*** Extracted material ***

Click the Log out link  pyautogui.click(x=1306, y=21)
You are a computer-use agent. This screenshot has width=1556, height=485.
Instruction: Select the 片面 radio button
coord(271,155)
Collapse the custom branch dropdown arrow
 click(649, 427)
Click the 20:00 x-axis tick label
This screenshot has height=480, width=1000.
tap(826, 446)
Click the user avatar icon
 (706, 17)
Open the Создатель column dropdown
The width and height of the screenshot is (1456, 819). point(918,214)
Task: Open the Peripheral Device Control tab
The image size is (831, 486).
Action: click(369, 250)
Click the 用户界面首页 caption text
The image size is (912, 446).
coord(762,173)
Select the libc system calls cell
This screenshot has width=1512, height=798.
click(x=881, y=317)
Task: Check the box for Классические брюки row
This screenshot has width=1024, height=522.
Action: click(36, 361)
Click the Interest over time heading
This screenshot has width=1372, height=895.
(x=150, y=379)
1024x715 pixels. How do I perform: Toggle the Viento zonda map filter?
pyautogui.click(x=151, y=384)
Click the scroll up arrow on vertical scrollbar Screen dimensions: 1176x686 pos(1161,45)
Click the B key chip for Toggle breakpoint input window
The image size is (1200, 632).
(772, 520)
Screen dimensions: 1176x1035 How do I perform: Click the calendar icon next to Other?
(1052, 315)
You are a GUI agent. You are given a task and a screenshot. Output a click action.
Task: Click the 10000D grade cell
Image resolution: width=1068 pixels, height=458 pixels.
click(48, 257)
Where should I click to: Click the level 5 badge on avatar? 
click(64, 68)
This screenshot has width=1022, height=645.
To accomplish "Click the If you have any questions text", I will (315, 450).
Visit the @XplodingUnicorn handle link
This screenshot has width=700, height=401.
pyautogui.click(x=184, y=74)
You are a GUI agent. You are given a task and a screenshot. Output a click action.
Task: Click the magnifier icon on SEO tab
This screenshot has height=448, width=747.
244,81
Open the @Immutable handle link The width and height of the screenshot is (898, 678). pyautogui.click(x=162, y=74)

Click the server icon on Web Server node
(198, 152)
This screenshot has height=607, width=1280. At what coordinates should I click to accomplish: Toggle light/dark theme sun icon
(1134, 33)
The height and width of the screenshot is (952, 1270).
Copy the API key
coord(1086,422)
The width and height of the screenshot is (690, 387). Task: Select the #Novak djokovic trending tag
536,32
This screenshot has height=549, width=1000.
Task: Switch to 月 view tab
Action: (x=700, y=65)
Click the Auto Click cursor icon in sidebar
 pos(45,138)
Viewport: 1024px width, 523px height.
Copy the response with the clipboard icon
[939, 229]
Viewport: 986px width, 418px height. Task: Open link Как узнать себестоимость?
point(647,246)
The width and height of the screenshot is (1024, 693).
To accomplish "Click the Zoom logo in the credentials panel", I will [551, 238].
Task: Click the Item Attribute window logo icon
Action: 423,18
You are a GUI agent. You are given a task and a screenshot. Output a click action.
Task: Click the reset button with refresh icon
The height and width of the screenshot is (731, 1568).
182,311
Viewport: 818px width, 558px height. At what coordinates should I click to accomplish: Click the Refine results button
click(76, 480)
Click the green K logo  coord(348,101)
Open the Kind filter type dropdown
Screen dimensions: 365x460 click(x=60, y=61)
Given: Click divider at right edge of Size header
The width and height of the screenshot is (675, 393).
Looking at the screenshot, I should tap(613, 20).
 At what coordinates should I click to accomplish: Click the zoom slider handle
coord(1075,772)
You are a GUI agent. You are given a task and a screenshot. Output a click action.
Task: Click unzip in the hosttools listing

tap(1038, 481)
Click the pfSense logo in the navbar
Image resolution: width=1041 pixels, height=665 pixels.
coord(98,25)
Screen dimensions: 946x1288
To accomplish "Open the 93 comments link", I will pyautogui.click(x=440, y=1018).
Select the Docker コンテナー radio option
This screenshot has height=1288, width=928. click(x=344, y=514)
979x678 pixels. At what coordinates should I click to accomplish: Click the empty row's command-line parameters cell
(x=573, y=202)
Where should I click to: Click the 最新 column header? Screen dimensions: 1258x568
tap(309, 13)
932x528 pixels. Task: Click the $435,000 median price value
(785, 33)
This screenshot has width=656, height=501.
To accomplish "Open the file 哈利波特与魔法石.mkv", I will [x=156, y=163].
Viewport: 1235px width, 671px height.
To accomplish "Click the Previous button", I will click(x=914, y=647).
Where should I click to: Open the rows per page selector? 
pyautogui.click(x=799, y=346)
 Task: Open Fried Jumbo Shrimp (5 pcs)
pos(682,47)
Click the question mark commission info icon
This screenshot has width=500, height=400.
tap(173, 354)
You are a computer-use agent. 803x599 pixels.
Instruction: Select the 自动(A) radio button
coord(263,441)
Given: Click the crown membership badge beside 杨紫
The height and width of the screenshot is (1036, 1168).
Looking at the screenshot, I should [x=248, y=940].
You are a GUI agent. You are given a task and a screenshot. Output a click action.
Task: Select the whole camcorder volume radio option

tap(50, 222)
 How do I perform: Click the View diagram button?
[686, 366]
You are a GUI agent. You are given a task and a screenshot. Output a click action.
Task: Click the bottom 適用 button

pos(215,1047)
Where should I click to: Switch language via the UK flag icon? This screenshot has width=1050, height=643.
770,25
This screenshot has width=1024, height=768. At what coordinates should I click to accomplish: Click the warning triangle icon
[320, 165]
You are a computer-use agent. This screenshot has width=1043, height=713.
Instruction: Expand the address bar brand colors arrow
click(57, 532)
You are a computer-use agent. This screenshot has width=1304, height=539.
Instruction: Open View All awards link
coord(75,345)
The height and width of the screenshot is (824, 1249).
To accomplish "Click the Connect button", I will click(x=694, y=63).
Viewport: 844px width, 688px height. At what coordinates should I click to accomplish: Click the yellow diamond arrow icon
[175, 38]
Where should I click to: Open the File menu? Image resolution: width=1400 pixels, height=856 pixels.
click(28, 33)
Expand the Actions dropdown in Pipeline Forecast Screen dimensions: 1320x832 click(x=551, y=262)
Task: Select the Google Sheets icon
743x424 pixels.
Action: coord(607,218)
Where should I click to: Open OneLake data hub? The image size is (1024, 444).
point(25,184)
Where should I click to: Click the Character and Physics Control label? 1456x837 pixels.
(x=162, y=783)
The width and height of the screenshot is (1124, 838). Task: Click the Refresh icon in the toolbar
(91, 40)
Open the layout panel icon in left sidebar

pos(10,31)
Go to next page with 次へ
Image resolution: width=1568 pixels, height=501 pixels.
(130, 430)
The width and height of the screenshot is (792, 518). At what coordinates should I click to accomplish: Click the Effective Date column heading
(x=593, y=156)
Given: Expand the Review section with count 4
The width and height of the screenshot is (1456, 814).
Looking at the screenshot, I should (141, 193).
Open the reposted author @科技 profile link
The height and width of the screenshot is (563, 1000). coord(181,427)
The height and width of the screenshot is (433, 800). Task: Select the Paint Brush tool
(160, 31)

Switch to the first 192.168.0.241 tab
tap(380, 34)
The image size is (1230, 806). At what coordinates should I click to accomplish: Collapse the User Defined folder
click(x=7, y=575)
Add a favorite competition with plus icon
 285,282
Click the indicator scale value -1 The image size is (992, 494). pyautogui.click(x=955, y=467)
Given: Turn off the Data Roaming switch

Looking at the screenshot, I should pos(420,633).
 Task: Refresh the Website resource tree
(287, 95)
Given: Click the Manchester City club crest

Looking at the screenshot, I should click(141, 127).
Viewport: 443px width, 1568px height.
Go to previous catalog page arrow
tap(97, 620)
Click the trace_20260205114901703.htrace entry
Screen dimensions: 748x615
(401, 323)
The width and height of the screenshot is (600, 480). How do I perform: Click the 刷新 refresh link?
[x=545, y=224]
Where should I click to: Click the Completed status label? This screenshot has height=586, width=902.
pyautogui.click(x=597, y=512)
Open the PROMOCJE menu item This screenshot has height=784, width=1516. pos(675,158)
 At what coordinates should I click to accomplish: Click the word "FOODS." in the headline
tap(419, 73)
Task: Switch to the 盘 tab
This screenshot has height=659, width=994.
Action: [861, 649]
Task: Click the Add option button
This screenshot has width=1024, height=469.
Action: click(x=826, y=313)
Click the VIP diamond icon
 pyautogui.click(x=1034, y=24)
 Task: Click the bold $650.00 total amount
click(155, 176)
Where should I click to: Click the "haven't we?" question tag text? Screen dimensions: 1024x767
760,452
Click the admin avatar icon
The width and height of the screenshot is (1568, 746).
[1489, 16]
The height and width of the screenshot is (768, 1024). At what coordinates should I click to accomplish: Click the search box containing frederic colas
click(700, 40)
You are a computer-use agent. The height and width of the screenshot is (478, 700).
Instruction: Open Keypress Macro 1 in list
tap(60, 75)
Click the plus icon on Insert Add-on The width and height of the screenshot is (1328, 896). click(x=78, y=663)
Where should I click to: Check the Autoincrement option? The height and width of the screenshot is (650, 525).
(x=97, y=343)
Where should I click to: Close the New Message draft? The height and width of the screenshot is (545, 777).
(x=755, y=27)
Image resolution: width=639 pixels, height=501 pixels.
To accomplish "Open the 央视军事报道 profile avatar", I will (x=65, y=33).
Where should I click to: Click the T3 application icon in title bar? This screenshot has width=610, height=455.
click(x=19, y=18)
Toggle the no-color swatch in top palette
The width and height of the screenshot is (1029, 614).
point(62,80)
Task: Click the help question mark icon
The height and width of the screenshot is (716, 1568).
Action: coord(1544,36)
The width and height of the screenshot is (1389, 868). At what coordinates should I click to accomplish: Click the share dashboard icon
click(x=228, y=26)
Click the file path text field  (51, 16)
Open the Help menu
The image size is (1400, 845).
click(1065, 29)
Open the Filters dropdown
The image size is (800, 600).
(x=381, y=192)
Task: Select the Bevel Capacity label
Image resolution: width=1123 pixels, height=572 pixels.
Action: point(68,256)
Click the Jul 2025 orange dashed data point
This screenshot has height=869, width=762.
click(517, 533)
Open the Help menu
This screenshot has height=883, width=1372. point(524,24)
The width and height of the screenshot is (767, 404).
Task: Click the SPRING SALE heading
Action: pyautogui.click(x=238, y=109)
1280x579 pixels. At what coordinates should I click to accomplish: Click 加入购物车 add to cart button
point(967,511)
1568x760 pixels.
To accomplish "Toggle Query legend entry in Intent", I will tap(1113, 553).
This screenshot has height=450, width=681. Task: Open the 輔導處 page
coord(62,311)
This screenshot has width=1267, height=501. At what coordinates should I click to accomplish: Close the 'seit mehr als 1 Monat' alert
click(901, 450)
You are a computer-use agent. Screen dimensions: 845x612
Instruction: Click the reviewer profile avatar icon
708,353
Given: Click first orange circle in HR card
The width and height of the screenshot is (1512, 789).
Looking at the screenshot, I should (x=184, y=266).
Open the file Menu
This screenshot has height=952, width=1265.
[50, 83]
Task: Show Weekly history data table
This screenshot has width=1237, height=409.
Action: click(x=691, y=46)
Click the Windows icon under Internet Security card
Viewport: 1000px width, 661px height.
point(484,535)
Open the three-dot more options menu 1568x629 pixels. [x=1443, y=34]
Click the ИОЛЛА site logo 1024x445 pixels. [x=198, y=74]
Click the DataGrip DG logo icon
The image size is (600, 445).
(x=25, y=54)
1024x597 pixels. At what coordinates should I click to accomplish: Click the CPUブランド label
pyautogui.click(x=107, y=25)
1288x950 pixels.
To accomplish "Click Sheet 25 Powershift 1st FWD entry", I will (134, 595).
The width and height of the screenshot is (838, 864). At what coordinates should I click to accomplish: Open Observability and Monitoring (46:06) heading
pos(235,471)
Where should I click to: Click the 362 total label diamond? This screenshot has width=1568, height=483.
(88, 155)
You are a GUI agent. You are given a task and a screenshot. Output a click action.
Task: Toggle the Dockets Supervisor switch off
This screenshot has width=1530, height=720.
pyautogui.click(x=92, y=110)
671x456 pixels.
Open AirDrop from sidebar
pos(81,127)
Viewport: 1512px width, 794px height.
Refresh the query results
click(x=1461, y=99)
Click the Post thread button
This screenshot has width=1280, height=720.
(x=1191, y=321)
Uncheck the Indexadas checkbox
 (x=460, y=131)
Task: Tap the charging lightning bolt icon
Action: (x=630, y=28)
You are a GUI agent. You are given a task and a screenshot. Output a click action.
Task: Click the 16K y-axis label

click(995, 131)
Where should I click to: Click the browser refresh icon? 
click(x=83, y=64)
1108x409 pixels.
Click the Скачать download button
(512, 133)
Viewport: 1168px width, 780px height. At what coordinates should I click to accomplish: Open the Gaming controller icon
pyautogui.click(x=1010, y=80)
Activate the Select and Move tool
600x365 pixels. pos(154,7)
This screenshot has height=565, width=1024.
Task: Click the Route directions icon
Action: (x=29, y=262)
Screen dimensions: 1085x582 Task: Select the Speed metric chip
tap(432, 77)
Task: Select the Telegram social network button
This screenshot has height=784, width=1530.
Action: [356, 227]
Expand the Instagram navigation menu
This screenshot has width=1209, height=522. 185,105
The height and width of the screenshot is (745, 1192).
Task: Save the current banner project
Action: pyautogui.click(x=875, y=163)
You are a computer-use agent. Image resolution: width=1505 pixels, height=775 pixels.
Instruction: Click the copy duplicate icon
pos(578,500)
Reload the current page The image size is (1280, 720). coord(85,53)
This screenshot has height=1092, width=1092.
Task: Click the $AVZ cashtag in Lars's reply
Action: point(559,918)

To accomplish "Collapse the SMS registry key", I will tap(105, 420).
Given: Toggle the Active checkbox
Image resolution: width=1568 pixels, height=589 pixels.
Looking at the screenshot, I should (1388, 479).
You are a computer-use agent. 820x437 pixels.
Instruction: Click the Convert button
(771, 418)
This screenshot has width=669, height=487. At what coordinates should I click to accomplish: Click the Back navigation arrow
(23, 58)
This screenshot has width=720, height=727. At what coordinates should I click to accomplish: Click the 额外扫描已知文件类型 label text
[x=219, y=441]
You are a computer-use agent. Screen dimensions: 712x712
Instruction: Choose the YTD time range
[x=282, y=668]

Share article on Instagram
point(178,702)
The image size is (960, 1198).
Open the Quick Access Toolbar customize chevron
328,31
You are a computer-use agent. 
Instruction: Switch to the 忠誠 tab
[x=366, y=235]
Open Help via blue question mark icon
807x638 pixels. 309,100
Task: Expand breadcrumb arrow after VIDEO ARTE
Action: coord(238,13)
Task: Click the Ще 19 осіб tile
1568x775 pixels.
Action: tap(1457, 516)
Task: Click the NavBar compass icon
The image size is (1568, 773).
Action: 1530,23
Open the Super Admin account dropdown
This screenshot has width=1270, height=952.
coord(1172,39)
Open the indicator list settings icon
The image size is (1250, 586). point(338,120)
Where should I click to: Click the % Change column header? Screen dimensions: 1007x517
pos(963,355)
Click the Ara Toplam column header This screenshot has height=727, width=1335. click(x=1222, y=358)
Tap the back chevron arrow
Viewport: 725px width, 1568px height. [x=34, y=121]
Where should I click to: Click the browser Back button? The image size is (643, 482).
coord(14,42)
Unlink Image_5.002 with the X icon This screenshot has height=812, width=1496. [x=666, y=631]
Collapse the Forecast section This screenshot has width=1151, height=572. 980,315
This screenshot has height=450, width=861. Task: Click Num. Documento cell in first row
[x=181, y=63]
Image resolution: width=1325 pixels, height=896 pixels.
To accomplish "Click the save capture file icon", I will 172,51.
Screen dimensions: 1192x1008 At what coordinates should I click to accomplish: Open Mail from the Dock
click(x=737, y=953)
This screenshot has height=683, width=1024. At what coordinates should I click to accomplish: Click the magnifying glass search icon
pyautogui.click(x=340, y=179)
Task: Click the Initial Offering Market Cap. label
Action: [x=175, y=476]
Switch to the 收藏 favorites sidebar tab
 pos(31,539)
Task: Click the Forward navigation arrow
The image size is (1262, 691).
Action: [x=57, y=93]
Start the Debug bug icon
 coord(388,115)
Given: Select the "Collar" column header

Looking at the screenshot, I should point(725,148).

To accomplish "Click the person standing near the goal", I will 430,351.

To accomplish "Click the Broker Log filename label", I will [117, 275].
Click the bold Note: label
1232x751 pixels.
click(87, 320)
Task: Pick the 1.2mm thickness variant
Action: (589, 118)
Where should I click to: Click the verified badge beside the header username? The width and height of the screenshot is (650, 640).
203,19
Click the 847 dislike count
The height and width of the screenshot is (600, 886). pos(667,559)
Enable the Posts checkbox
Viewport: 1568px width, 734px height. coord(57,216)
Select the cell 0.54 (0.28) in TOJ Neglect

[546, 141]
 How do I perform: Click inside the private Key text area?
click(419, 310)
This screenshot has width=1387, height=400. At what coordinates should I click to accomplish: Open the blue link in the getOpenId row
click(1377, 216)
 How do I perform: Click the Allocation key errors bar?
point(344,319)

*** End of Extracted material ***

Problem description
Copy out each line of the records where the word "Forecast" appears.

Answer space
Expand the Actions dropdown in Pipeline Forecast Screen dimensions: 1320x832 click(x=551, y=262)
Collapse the Forecast section This screenshot has width=1151, height=572. 980,315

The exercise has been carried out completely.